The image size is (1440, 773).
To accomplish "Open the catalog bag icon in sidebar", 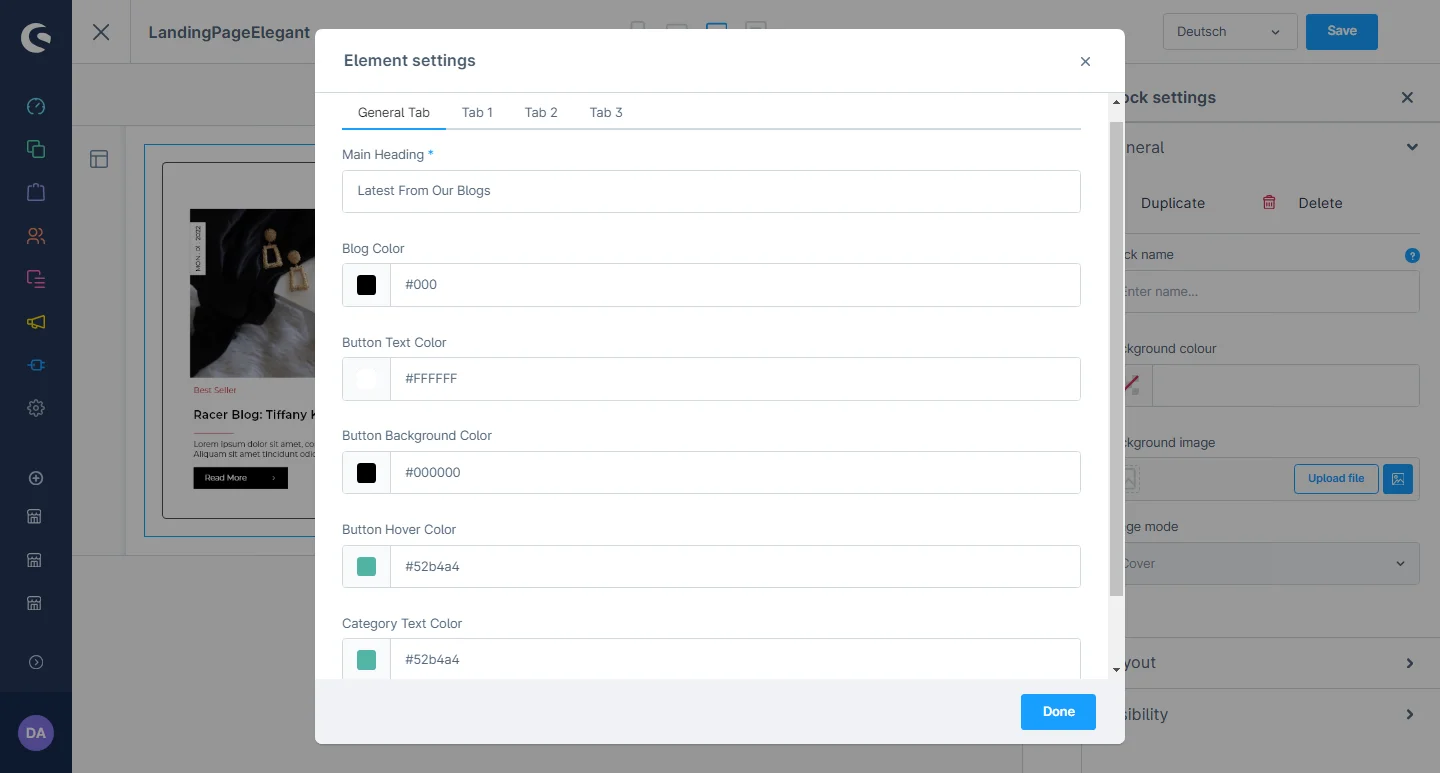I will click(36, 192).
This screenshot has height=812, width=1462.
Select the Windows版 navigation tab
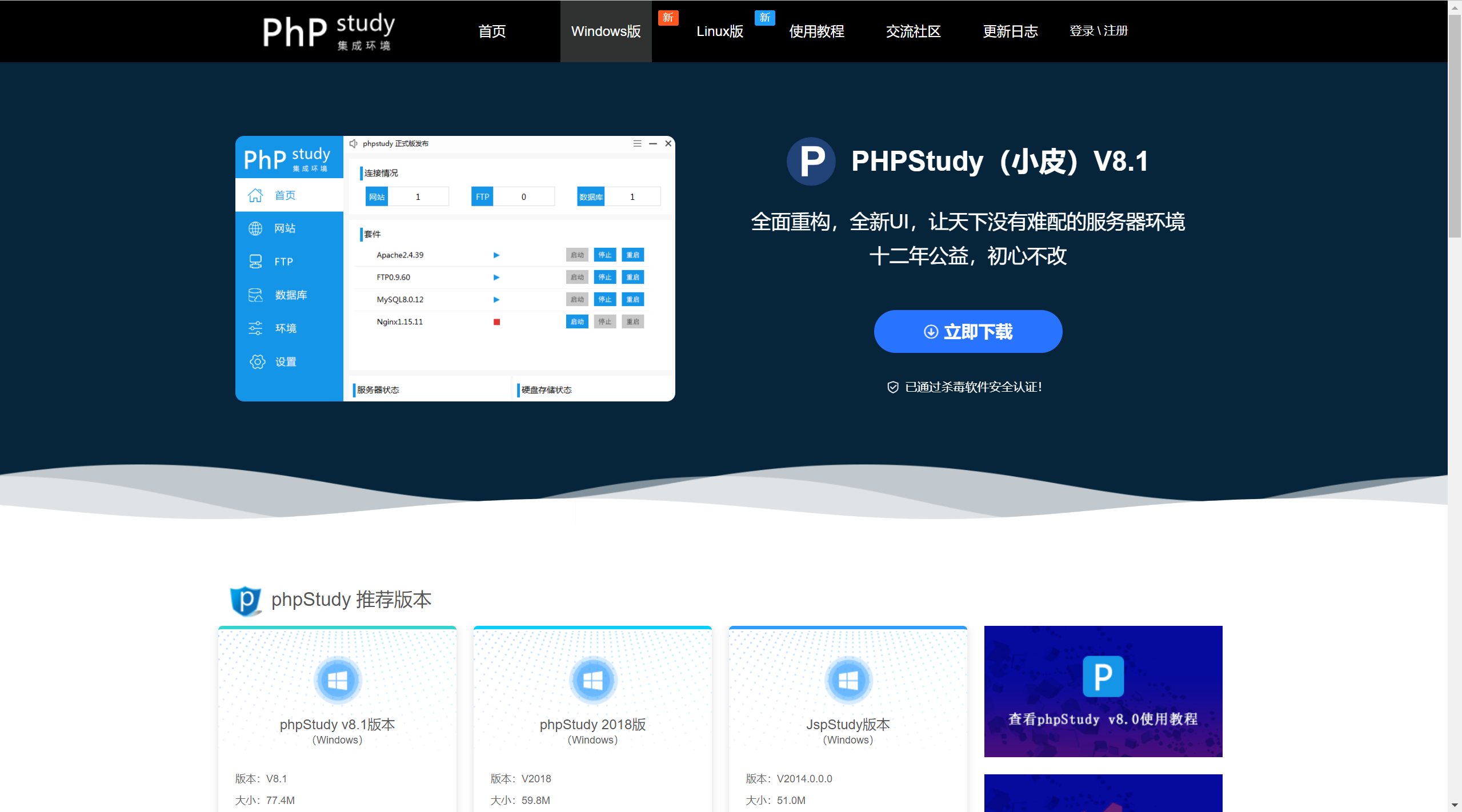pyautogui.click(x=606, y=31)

----------

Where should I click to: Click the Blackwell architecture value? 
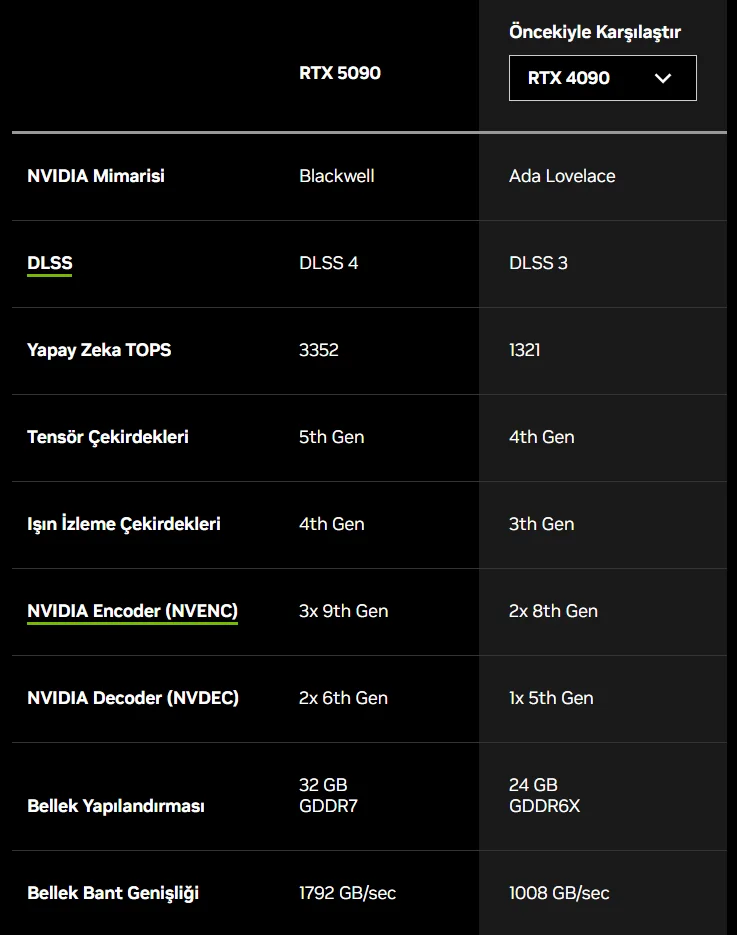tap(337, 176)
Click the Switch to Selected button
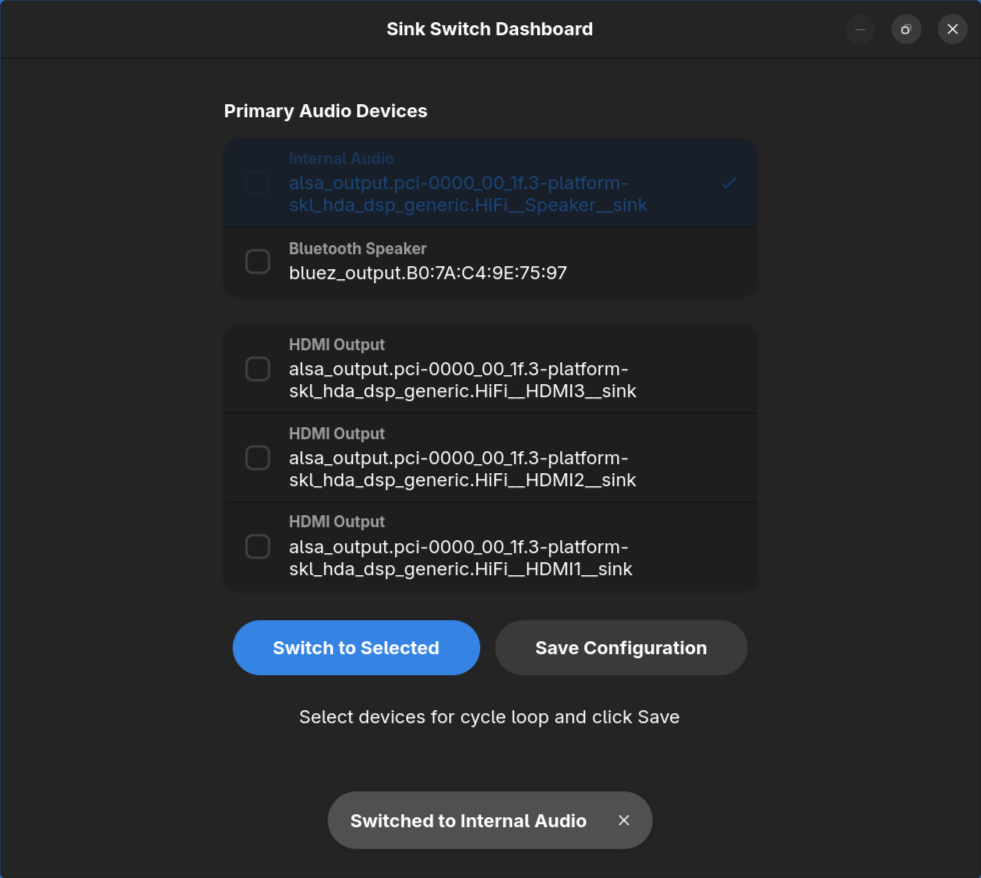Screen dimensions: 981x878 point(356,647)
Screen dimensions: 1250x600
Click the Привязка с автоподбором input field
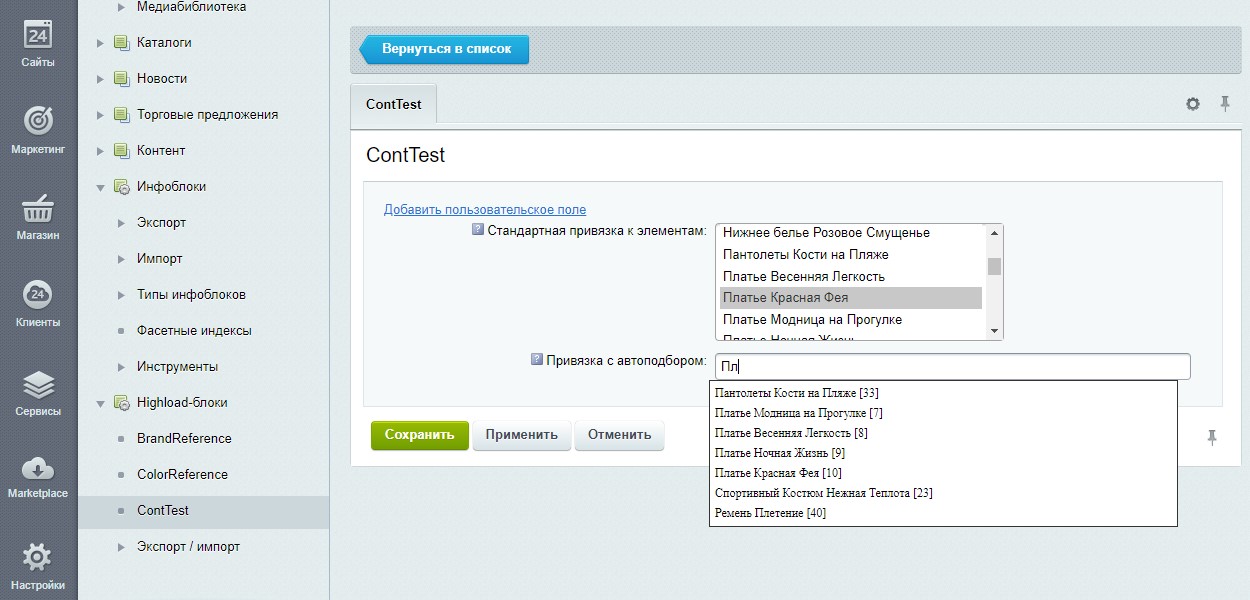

----------

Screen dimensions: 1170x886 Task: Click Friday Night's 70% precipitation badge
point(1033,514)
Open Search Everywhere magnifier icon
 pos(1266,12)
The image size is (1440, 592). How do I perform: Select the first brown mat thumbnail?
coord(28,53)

----------

Rewrite everything from the line containing "Screen dimensions: 1170x886" down to the line containing "coord(28,53)" as a numbered list, omitting blank lines.

__Solution to the problem__.
1. Screen dimensions: 1170x886 Task: Click Friday Night's 70% precipitation badge
2. point(1033,514)
3. Open Search Everywhere magnifier icon
4.  pos(1266,12)
5. The image size is (1440, 592). How do I perform: Select the first brown mat thumbnail?
6. coord(28,53)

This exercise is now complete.